Lewis County General Hospital in Lowville, NY, will temporarily stop delivering babies, after maternity-ward employees quit rather than be forced to get the COVID-19 vaccine, according to reports. Six employees in the unit resigned over the vaccine mandate, and another seven are undecided about getting the jab, the county health system’s CEO, Gerald Cayer, reported at a news conference Friday, according to WWNY.
“We are unable to safely staff the service after Sept. 24. The number of resignations received leaves us no choice but to pause delivering babies at Lewis County General Hospital,” said Cayer.
He said he hopes this is a temporary situation and will work with the state Department of Health to make sure the unit won’t permanently close.

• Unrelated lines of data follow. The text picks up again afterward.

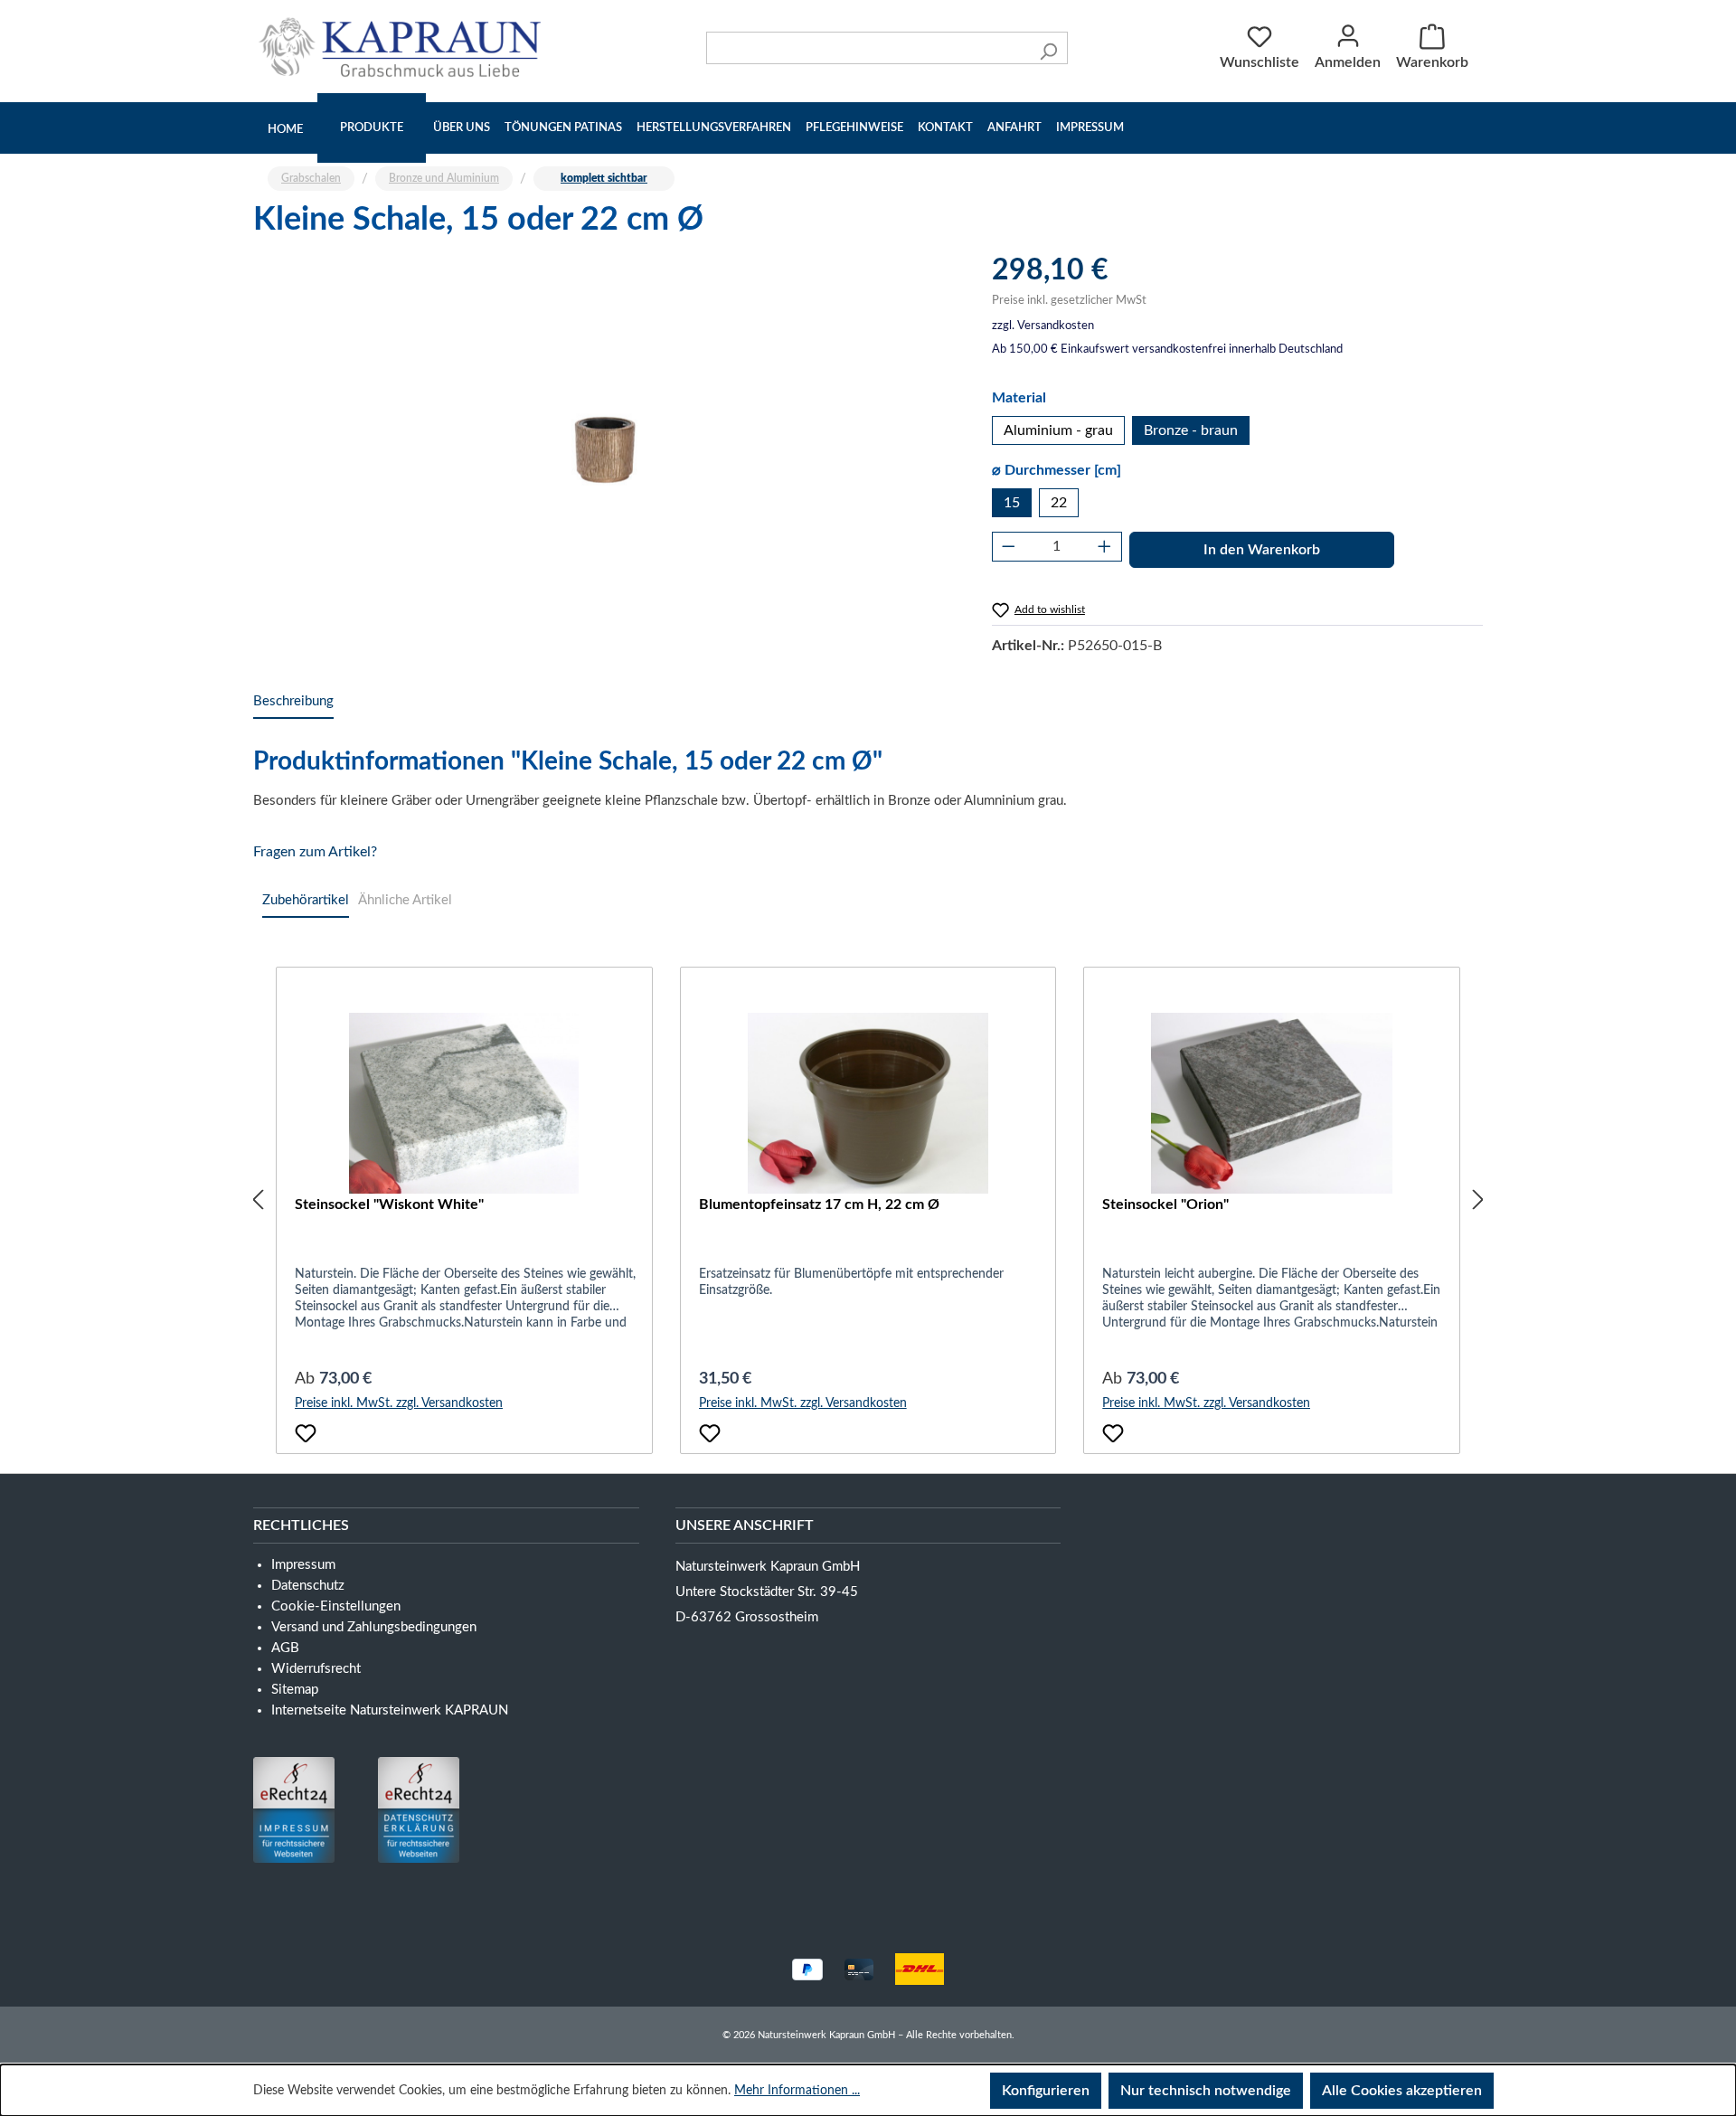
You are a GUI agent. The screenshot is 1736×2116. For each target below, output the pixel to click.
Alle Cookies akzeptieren (1402, 2090)
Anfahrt (1014, 128)
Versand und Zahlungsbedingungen (373, 1627)
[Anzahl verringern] (1009, 547)
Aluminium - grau (1058, 430)
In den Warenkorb (1261, 550)
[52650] (604, 446)
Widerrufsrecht (316, 1669)
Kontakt (945, 128)
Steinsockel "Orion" (1165, 1204)
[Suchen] (1048, 48)
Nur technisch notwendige (1205, 2090)
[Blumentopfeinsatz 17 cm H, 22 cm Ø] (868, 1103)
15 (1012, 503)
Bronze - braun (1191, 430)
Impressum (1090, 128)
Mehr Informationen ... (797, 2090)
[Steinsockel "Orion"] (1271, 1103)
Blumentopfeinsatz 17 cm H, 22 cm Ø (819, 1204)
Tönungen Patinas (563, 128)
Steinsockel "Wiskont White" (389, 1204)
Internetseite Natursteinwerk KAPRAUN (389, 1710)
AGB (285, 1648)
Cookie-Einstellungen (336, 1606)
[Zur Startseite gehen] (404, 47)
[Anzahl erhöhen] (1105, 547)
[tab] (293, 702)
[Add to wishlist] (305, 1433)
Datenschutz (307, 1585)
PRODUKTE (371, 128)
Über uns (461, 128)
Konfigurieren (1046, 2090)
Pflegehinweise (854, 128)
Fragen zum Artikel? (315, 852)
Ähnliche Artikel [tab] (405, 900)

“If we can pause the service and now focus on recruiting nurses who are vaccinated, we will be able to re-engage in delivering babies here in Lewis County,” he said, according to the station. Cayer stated that 27 percent of the hospital’s workers — 165 employees — haven’t gotten the shot.
The state has ordered all health-care workers in New York to get their first shot by Sept. 27 or face termination. After former governor Andrew Cuomo’s August announcement, 30 hospital workers resigned.
Cayer said the announcement prompted 30 workers to get vaccinated, while another 30 resigned.
“Our hope is as we get closer (to the deadline), the numbers will increase of individuals who are vaccinated, fewer individuals will leave and maybe, with a little luck, some of those who have resigned will reconsider,” he said. “We are not alone. There are thousands of positions that are open north of the Thruway and now we have a challenge to work through, you know, with the vaccination mandate.”
Services in five other departments may also be curtailed if more staff members decide to leave rather than be vaccinated for COVID-19.
“Essential health services are not at risk because of the mandate,” Cayer said. “The mandate ensures we will have a healthy workforce and we are not responsible for (causing COVID-19) transmission in or out of our facilities.”
Cayer said when he’s asked if he supports mandatory vaccines for health care workers, his answer is “unequivocally, yes.” He added: “We as employees have an obligation not to put those that we care for or our co-workers at risk.”
He added that Lewis County, as a whole, has the state’s highest 7-day average percentage of positive COVID test results reported over the last 3 days.
"It just is a crazy time," Cayer told reporters, emphasizing that the hospital will not be shutting down services. "It’s not just LCHS-centric. Rural hospitals everywhere are really trying to figure out how we’re going to make it work."